Living One Day at a Time
In the Life of Christ
“Take therefore no thought for the morrow: for the morrow shall take thought for the things of itself.” — Matthew 6:34
There are mornings when my mind wakes up already running ahead of God. I begin thinking about unfinished responsibilities, uncertain outcomes, and burdens that have not even arrived yet. Jesus understood this tendency within the human heart, which is why His words in the Sermon on the Mount are so comforting and corrective. When He said, “Do not worry about tomorrow,” He was not encouraging irresponsibility or passivity. He was calling His followers into a deeper trust in the Father’s daily care. The Greek word for worry, merimnaō (μεριμνάω), carries the idea of being divided or pulled apart internally.
Anxiety fractures the soul, scattering our attention between fears, possibilities, and imagined disasters. Jesus calls us back into wholeness by reminding us that the Father is already present in the future we fear.
What strikes me is that Jesus spoke these words while living under constant pressure Himself. Crowds pursued Him, religious leaders plotted against Him, and the shadow of the cross moved steadily closer. Yet Christ continually demonstrated peaceful dependence upon the Father. We see it when He slept in the storm-tossed boat while the disciples panicked around Him. We see it again when He fed the five thousand with a few loaves and fishes, trusting the Father’s provision before the miracle even unfolded.
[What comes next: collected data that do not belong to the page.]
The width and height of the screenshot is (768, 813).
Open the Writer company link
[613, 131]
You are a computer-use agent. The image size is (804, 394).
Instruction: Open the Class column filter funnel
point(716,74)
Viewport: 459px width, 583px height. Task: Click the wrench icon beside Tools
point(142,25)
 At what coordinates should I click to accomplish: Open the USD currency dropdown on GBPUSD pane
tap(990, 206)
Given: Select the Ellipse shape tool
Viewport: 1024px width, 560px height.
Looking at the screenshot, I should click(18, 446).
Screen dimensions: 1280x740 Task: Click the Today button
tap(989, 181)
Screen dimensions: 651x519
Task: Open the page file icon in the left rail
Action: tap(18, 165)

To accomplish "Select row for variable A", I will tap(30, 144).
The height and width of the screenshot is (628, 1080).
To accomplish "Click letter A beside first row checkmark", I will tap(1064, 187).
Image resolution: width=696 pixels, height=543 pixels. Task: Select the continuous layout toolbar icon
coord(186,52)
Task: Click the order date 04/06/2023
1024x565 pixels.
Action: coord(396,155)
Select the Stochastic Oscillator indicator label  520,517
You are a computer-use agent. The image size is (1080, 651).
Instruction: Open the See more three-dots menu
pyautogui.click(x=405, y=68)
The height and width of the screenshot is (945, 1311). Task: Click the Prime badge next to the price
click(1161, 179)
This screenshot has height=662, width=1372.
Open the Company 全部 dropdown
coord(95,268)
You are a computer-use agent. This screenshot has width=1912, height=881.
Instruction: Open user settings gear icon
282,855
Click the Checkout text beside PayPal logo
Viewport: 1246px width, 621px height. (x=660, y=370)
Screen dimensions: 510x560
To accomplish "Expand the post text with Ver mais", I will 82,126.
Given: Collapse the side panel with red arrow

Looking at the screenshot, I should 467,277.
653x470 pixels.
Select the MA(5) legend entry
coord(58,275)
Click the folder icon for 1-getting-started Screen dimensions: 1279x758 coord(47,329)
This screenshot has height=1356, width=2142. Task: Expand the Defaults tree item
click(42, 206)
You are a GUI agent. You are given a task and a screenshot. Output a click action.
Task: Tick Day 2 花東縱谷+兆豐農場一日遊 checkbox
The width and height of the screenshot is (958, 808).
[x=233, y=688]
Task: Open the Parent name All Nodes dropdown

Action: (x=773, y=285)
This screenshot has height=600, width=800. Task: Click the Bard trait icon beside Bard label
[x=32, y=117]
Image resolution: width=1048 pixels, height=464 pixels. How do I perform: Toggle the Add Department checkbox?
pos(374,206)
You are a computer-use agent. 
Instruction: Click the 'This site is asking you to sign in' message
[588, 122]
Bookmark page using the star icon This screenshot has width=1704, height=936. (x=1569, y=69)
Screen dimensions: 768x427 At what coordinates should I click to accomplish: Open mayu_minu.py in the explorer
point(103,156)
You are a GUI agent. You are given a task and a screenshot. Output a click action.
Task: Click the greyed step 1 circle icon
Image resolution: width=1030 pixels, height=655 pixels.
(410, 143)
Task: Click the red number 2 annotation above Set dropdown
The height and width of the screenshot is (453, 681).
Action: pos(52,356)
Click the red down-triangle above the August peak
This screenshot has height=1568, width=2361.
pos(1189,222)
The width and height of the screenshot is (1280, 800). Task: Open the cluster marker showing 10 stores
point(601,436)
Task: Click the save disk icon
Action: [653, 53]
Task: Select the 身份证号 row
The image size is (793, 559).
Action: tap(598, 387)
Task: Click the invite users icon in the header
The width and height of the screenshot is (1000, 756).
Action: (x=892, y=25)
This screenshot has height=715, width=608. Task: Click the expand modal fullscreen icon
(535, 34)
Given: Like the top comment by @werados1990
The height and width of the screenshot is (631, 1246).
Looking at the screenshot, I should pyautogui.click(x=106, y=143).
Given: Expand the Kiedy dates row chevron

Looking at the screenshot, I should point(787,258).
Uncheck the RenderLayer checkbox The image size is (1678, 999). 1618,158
Jesus did not deny hardship; He simply refused to surrender His peace to it.
D. A. Carson noted that anxiety “is a betrayal of trust in our heavenly Father.” That statement reaches deeply into the modern Christian heart, because so much of our exhaustion comes from trying to carry tomorrow before grace for tomorrow arrives.
I often think about how worry prevents us from loving people well in the present moment. When my heart is consumed with tomorrow’s fears, I become less attentive to the opportunities God places before me today. Jesus connected trust with kingdom living when He taught, “Seek ye first the kingdom of God, and his righteousness” (Matthew 6:33). Trusting God’s provision frees us to live mercifully, generously, and justly now instead of hoarding emotional energy for future fears. The people Jesus ministered to daily—the sick, the grieving, the hungry—needed His compassion in the moment, not someday later. Christ lived fully attentive to the Father and fully available to others.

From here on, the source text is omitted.